■ Instructions to follow:
When you reach the listing, restate it word for word, leaving nothing out.

◆ ◆ ◆

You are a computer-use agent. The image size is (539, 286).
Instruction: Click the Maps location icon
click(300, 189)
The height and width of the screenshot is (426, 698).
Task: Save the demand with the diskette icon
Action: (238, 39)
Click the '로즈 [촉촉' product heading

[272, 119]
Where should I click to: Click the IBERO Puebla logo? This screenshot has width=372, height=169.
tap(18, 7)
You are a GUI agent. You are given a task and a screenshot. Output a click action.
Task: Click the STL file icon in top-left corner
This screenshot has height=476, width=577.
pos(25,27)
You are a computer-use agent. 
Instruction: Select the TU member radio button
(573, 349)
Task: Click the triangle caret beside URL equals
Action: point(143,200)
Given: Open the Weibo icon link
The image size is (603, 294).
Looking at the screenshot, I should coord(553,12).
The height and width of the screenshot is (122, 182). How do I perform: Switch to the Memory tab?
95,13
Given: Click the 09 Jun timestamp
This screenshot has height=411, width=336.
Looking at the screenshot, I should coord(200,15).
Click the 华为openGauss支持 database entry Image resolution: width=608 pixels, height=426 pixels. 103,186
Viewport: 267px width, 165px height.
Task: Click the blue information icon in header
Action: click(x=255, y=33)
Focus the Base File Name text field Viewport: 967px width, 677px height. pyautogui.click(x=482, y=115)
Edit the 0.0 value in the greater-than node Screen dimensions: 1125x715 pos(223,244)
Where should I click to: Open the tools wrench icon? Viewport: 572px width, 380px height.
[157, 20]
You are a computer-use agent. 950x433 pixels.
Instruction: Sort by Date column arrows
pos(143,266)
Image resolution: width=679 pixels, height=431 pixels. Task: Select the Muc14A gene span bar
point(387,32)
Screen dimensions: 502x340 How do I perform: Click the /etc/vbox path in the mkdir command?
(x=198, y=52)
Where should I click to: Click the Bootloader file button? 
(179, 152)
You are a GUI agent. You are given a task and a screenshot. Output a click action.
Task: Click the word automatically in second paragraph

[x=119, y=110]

◆ ◆ ◆

■ Written solution:
You are a computer-use agent. The image size is (539, 286).
Instruction: Click the Maps location icon
click(300, 189)
The height and width of the screenshot is (426, 698).
Task: Save the demand with the diskette icon
Action: (238, 39)
Click the '로즈 [촉촉' product heading

[272, 119]
Where should I click to: Click the IBERO Puebla logo? This screenshot has width=372, height=169.
tap(18, 7)
You are a GUI agent. You are given a task and a screenshot. Output a click action.
Task: Click the STL file icon in top-left corner
This screenshot has height=476, width=577.
pos(25,27)
You are a computer-use agent. 
Instruction: Select the TU member radio button
(573, 349)
Task: Click the triangle caret beside URL equals
Action: point(143,200)
Given: Open the Weibo icon link
The image size is (603, 294).
Looking at the screenshot, I should coord(553,12).
The height and width of the screenshot is (122, 182). How do I perform: Switch to the Memory tab?
95,13
Given: Click the 09 Jun timestamp
This screenshot has height=411, width=336.
Looking at the screenshot, I should coord(200,15).
Click the 华为openGauss支持 database entry Image resolution: width=608 pixels, height=426 pixels. 103,186
Viewport: 267px width, 165px height.
Task: Click the blue information icon in header
Action: click(x=255, y=33)
Focus the Base File Name text field Viewport: 967px width, 677px height. pyautogui.click(x=482, y=115)
Edit the 0.0 value in the greater-than node Screen dimensions: 1125x715 pos(223,244)
Where should I click to: Open the tools wrench icon? Viewport: 572px width, 380px height.
[157, 20]
You are a computer-use agent. 950x433 pixels.
Instruction: Sort by Date column arrows
pos(143,266)
Image resolution: width=679 pixels, height=431 pixels. Task: Select the Muc14A gene span bar
point(387,32)
Screen dimensions: 502x340 How do I perform: Click the /etc/vbox path in the mkdir command?
(x=198, y=52)
Where should I click to: Click the Bootloader file button? 
(179, 152)
You are a GUI agent. You are given a task and a screenshot. Output a click action.
Task: Click the word automatically in second paragraph

[x=119, y=110]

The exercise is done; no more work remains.